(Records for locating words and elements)
********************

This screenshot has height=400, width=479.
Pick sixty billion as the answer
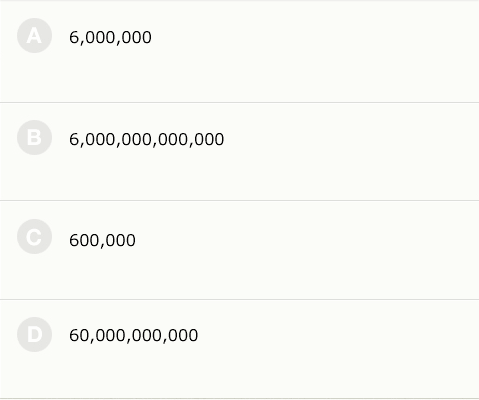coord(239,349)
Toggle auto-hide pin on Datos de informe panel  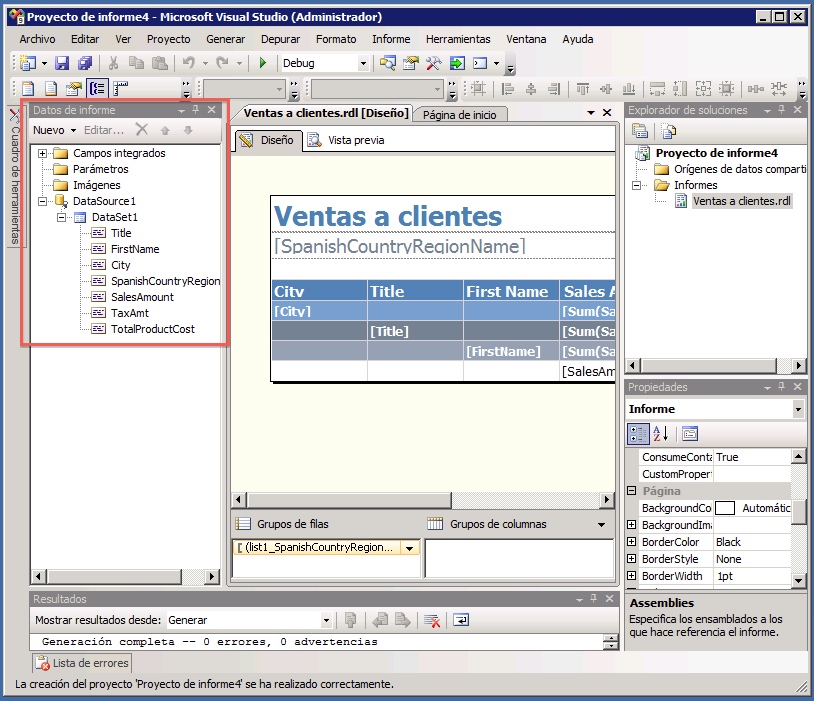[196, 110]
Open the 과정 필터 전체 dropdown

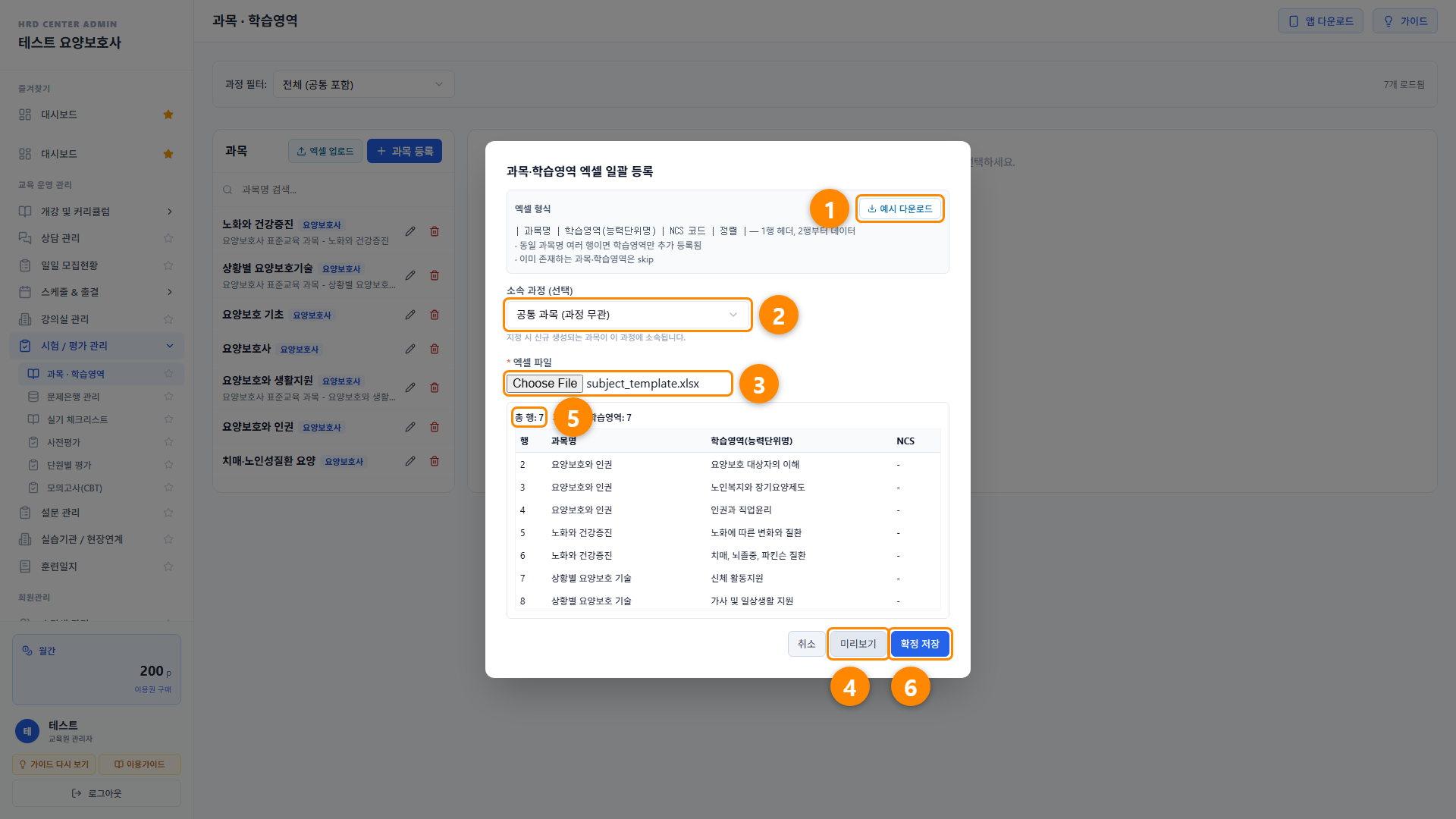[x=364, y=84]
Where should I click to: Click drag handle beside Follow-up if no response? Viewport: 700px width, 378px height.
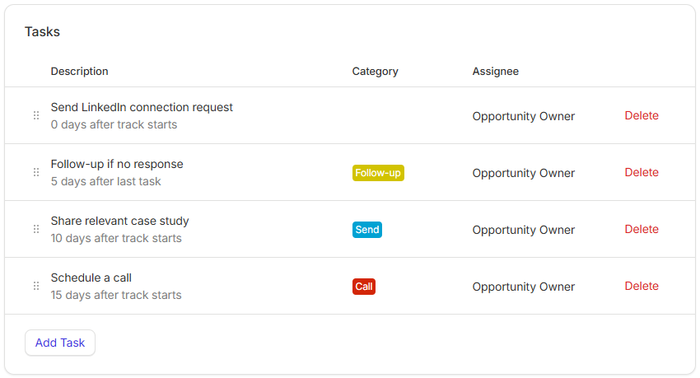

********************

DESCRIPTION OF THE TASK: Turn the lines into a numbered list, starting at the line that contains "Open the 과정 필터 전체 dropdown" and ending with the last line, and skip any blank lines. Leave the pictures out.

OUTPUT FOR THIS EXERCISE:
1. Open the 과정 필터 전체 dropdown
2. [x=364, y=84]
3. Where should I click to: Click drag handle beside Follow-up if no response? Viewport: 700px width, 378px height.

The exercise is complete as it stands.